Les hémorrhoïdes des femmes grosses doivent être traitées avec beaucoup de circonspection ; l’on a observé des effets funestes de la guérison subite des hémorrhoïdes, par l’application inconsidérée des remedes répercussifs dans cet état. Il ne faut pas qu’une femme grosse s’inquiette, parce que des hémorrhoïdes

qui n’ont jamais flué donnent un peu de sang. Cette évacuation peut lui être salutaire ; une saignée calme assez ordinairement la douleur qui survient à l’approche du flux hémorrhoïdal. Si les hémorrhoïdes aveugles sont enflammées, dures, & fort douloureuses, on fait concourir avec la saignée l’insession dans une décoction d’herbes émollientes ou dans du lait chaud, où on fomente la partie avec ces fluides. Les femmes enceintes sujettes aux hémorrhoïdes sont ordinairement constipées ; elles doivent avoir soin de se tenir le ventre libre par des lavemens, par des boissons laxatives, par un usage habituel des eaux minérales, telles que celles de Passy. Ces eaux réussissent à la longue, parce qu’elles délayent la bile, & la rendent plus coulante. Il convient en outre que le régime de vie soit délayant, humectant, & tempérant ; mais les Accoucheurs en général se plaignent de l’indocilité des femmes qui ferment leurs oreilles aux conseils salutaires de ceux qui les dirigent ; elles suivent plus volontiers leur penchant au plaisir ; elles contentent leurs appétits dépravés, souvent même avec affectation, pour la satisfaction d’agir contre les défenses précises des gens de l’art. (Y)

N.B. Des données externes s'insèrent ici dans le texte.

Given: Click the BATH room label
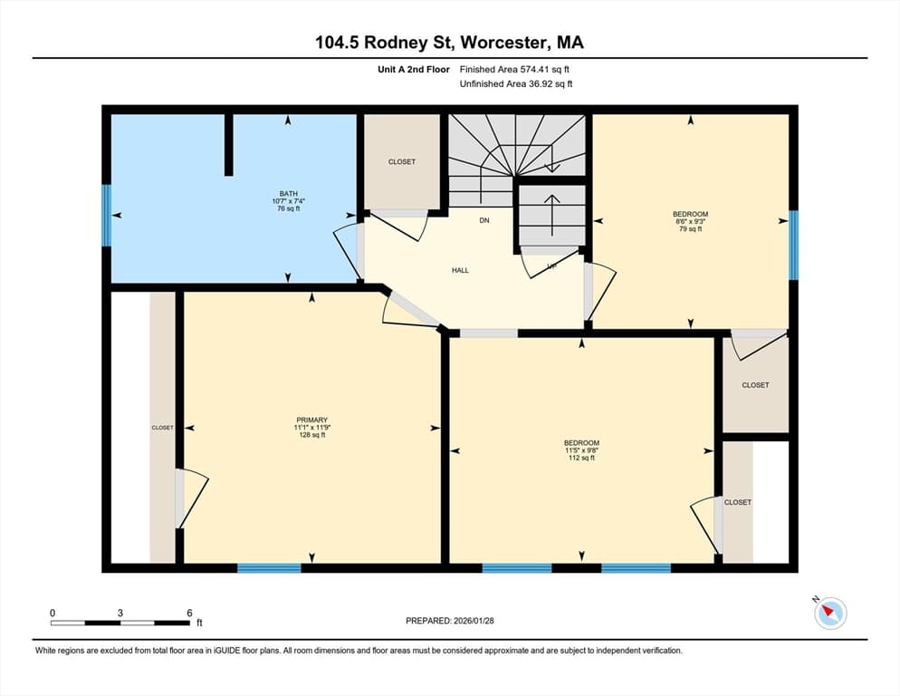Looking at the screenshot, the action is pyautogui.click(x=288, y=194).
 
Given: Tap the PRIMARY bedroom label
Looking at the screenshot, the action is pyautogui.click(x=311, y=420).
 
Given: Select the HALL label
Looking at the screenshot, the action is pyautogui.click(x=460, y=270).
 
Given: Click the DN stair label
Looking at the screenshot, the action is pyautogui.click(x=484, y=220).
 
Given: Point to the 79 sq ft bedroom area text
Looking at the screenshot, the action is pyautogui.click(x=691, y=228).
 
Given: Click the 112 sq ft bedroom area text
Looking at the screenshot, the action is pyautogui.click(x=581, y=458).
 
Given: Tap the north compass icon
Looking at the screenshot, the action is pyautogui.click(x=830, y=613).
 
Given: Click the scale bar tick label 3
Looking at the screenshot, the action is pyautogui.click(x=120, y=613).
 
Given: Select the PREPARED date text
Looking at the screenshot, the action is pyautogui.click(x=450, y=621).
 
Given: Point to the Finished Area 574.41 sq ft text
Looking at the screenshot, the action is pyautogui.click(x=514, y=70).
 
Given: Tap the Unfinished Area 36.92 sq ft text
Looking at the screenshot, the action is pyautogui.click(x=516, y=84).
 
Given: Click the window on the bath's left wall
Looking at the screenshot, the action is pyautogui.click(x=106, y=215).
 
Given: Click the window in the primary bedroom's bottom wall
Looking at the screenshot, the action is pyautogui.click(x=269, y=568).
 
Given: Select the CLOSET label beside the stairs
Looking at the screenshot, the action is pyautogui.click(x=402, y=162).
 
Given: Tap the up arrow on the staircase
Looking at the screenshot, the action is pyautogui.click(x=552, y=215).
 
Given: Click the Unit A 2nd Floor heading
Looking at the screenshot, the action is pyautogui.click(x=413, y=70).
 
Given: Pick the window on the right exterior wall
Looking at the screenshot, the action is pyautogui.click(x=793, y=246).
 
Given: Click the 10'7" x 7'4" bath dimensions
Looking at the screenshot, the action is pyautogui.click(x=288, y=201).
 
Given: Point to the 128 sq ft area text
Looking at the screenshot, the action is pyautogui.click(x=311, y=435).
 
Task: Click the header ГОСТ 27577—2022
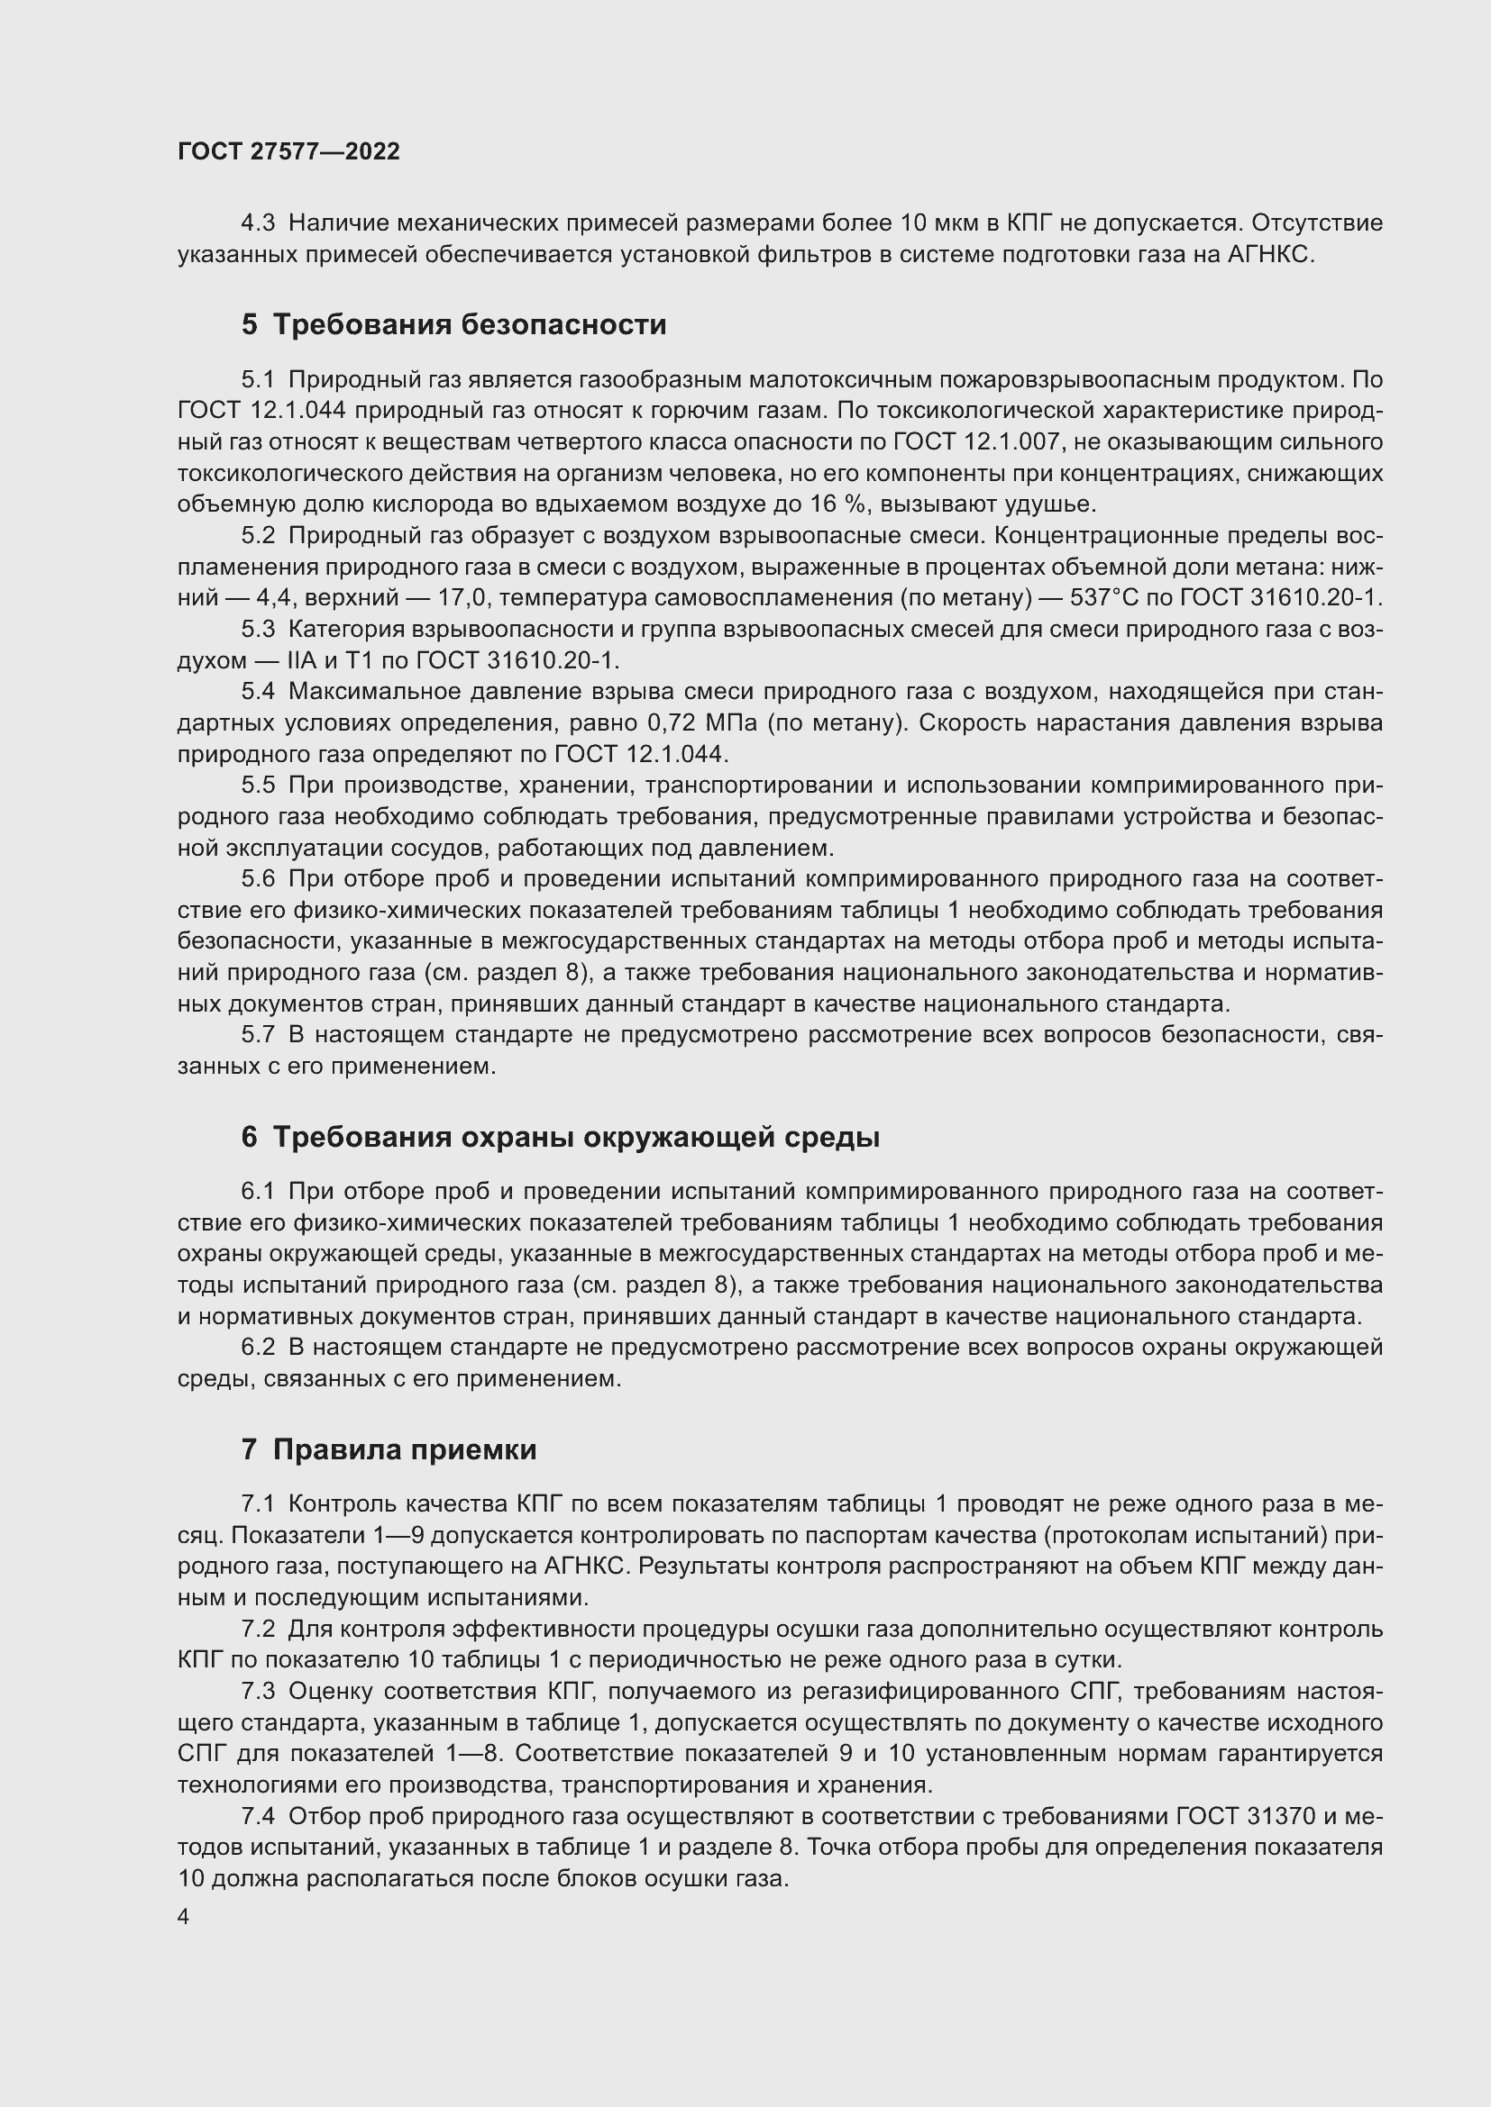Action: (288, 151)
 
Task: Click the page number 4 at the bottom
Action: (184, 1917)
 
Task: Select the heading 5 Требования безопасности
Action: (453, 325)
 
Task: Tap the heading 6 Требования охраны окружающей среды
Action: (560, 1138)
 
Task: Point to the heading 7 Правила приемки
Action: (389, 1450)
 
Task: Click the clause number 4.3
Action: (258, 223)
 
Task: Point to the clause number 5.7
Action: (258, 1035)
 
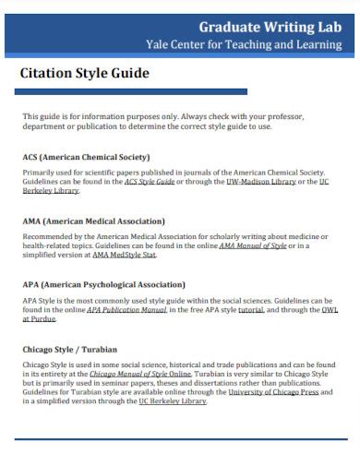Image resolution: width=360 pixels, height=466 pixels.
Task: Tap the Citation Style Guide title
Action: (84, 73)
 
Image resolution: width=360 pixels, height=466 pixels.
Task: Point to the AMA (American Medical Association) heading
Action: (93, 221)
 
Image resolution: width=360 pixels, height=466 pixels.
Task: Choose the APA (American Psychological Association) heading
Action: (103, 284)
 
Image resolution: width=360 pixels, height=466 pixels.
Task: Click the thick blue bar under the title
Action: (135, 91)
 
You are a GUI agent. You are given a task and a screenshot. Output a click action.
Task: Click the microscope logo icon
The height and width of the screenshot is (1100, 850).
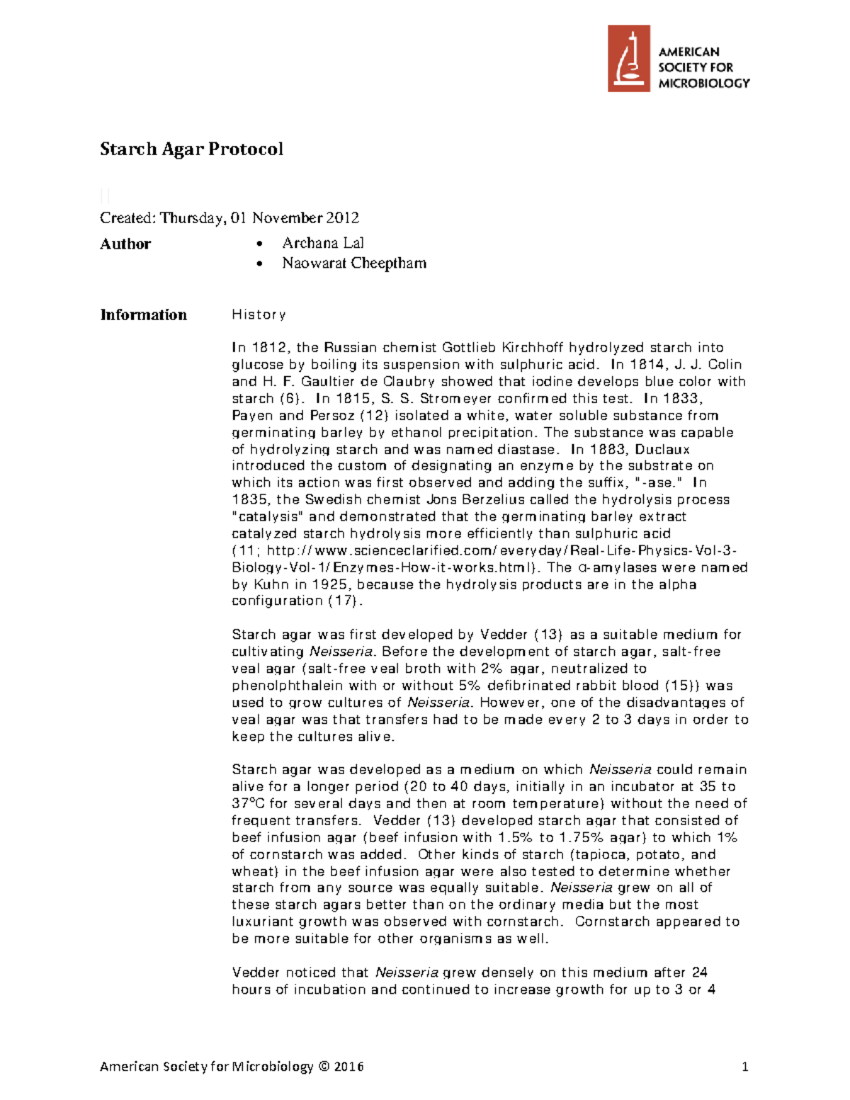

* HÉMORRHOIS, sub. fém. (Hist. nat.) serpent dont la morsure fait mourir par l’effusion totale du sang qu’on ne peut arrêter. Il est jaunâtre comme le sable, mais marqueté de taches noires & blanches ; d’autres disent rouges comme le feu. Il a beaucoup de ressemblance avec le céraste. Il est de la longueur d’un pié ; il va en diminuant de la tête à la queue, menu par-tout ; il a deux éminences au front, l’œil blanc, la tête bossuée ; il se replie en marchant, & se soutient sur le ventre ; ses écailles font du bruit ; la femelle est plus dangereuse que le mâle ; sa piquûre fait perdre le sang par les gencives & les ongles.

HÉMORROSCOPIE, s. f. (Medecine.) αἱμοροσκοπια, hemoroscopia, c’est-à-dire sanguinis effusi inspectio, l’inspection du sang tiré de ses vaisseaux, par laquelle on se propose d’en rechercher les qualités, d’en connoître la nature, relativement à ce qu’il doit paroître dans l’état de santé. Voyez Sang.

HÉMOSTASIE, sub. fém. (Medecine.) αιμοστασια, hemostasia, c’est un terme qui a été employé par Théophile Bierling, dans son ouvrage intitulé, Thesaurus medico practicus, pour exprimer le retardement, l’hérence du cours du sang, l’état de ce fluide, lorsque la circulation en est rallentie, & disposée à s’arrêter dans une partie. Lexic. Castell.

HEMVÉ, sub. masc. (Medecine.) c’est ainsi qu’on nomme en quelques endroits, ce que nous appellons par périphrase la maladie du pays. Ce violent desir de retourner chez soi, dit très-bien l’abbé du Bos, n’est autre chose qu’un instinct de la nature, qui nous avertit que l’air où nous nous trouvons, n’est pas aussi convenable à notre tempérament que l’air natal, pour lequel nous soupirons, & que nous envisageons secretement comme le remede à notre mal-aise & à notre ennui.

Le hemvé, ajoute-t-il, ne devient une peine de l’esprit, que parce qu’il est réellement une peine de corps. L’eau, l’air différent de celui auquel on est habitué, produisent des changemens dans une frêle machine ; Lucrece l’a remarqué comme Hippocrate.

Nonne vides etiam coeli novitate & aquarum,
Tentari procul à patriâ, quicumque domoque
Adveniunt, ideò quia longè discrepat aër.

Cet air très-sain pour les naturels du pays, est un poison lent pour certains étrangers ; il est vrai que la différence de cet air ne tombe point sous nos sens, & qu’elle n’est pas à la portée d’aucun de nos instrumens, mais nous en sommes assûrés par ses effets.